Informatics 141: Information Retrieval:

Assignment 06

Winter 2009

Department of Informatics

Donald Bren School of Information and Computer Sciences

University of California, Irvine

Home | Administrative Policies | Course Structure | Resources & Materials | Calendar

Due 3/2/2009

  1. Goals:
    1. This assignment is designed to:
      1. Teach you how to make a postings list with a distributed MapReduce architecture on a HUGE cluster.
      2. Capture the data that you need to calculate ranking scores for assignment 07.
  2. Administration:
    1. You may work in teams of 1, 2 or 3, no restrictions on membership.
  3. Write a Java Program To Be Executed by a 38 node Hadoop cluster
    1. The input to the system will be a list of <key,value> pairs in a file.
      1. The "key" will be a URL in Wikipedia
      2. The "value" will be the document ID of that URL
  4. Write a Java Program To Be Post-Process the results (optional for this assignment)
    1. This program will calculate the statistics required for the document that you turn in.
  5. How to do this:
    1. Look at this class wiki for help (feel free to edit)
    2. Look at Assignment 5 resources if necessary
  6. Test
    1. With the input on the dfs at /assignment06/input10
    2. Don got this output.
  7. What to turn in:
    1. Submit a postings.txt file in which each line contains postings of a term.
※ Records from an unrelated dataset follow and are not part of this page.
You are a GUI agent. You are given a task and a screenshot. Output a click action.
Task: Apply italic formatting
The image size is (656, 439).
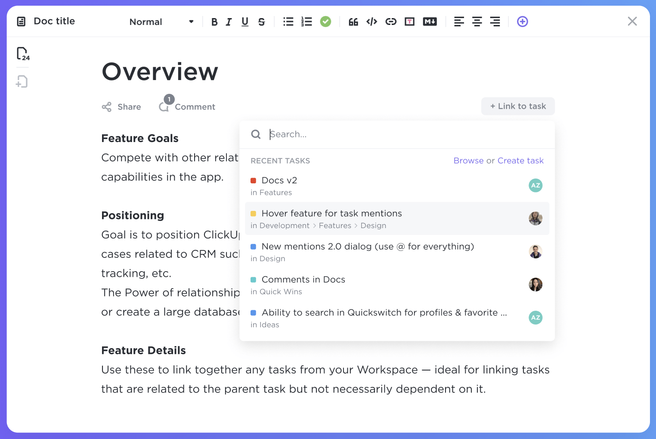[x=229, y=22]
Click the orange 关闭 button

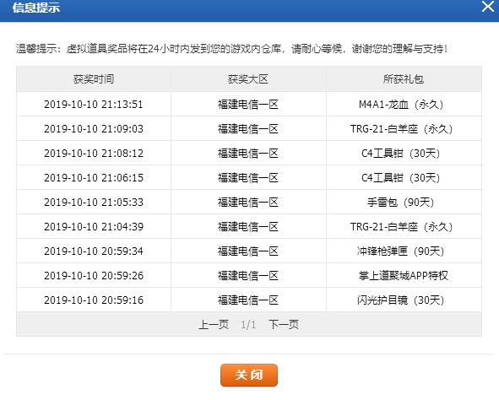(249, 375)
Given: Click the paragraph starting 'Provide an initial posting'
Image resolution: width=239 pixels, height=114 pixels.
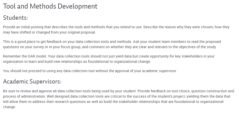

All terms should be in lowercase and in the content (not the tags) of the web page.
      1. <term, cf, df> <docid1, tf1> <docid2, tf2> ....
        1. where cf is the collection frequency of the term, df is the document frequency of term (Number of documents containing this term).
        2. tf1 is the term frequency of "term" in document with docid1 and so on.
      2. Before uploading this file, truncate it and only keep the LAST 1000 lines.
    2. Submit a report.txt file with this content:
      1. Total number of distinct terms.
      2. List of top 10 words with lowest document frequency.
      3. List of top 10 words with highest document frequency.
      4. First Name of member 1 of your team: ...
      5. List of (at most 1000) URLs containing first name of member 1 of your team: ...
  8. Submitting your assignment
    1. We are going to use checkmate.ics.uci.edu to submit this assignment.